▸ SUPPLIED RECORDS:
▼

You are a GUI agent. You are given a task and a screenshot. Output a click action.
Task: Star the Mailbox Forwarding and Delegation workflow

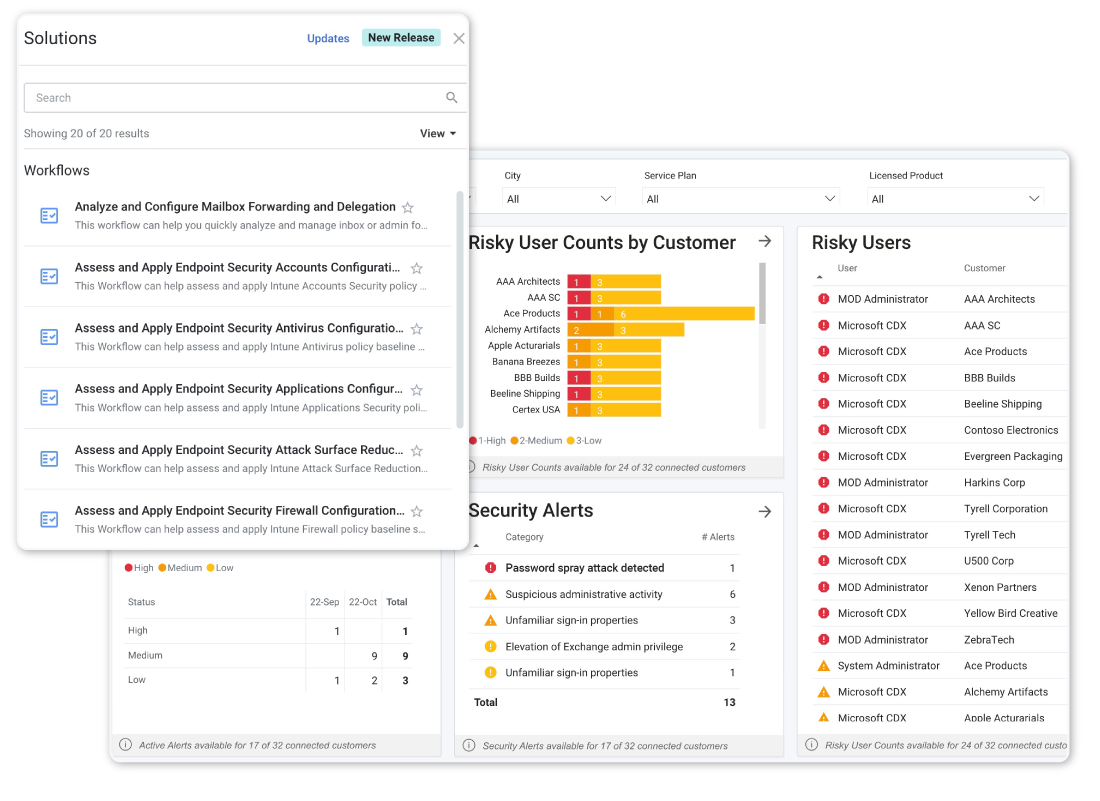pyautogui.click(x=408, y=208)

▲
▼

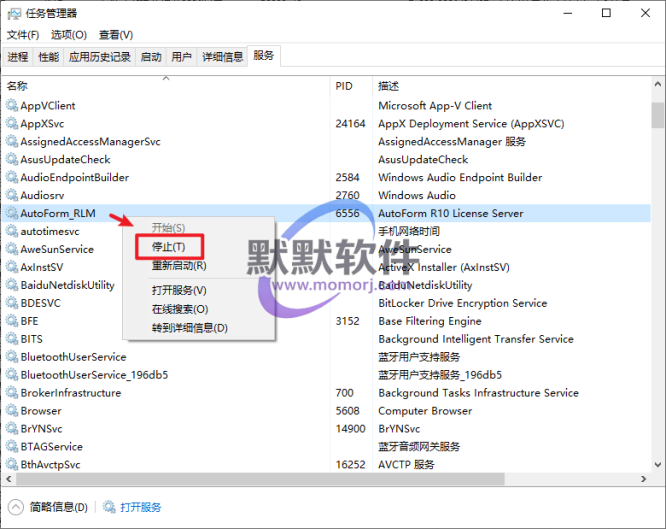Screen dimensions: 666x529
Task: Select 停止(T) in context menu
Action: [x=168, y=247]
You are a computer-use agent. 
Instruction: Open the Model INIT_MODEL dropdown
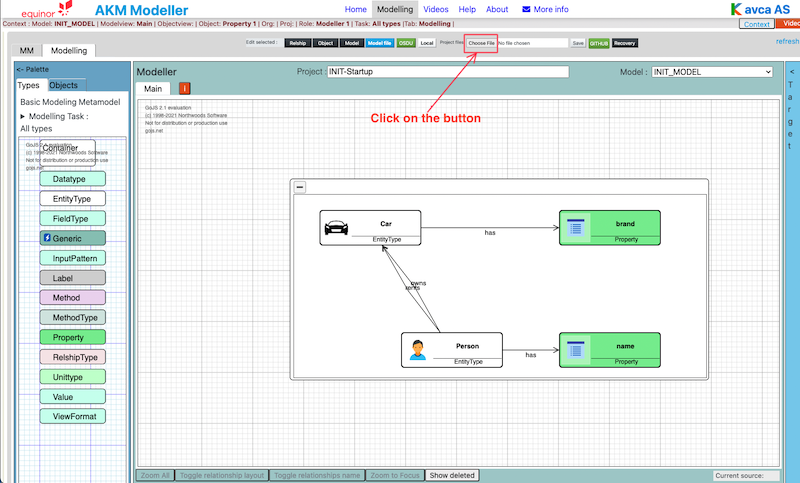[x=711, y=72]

▲

▸ EXERCISE REQUIREMENTS: Above are the records; report each line in them that includes the word "agent".

▸ EXERCISE RESPONSE:
You are a GUI agent. You are given a task and a screenshot. Output a click action.
You are a computer-use agent. 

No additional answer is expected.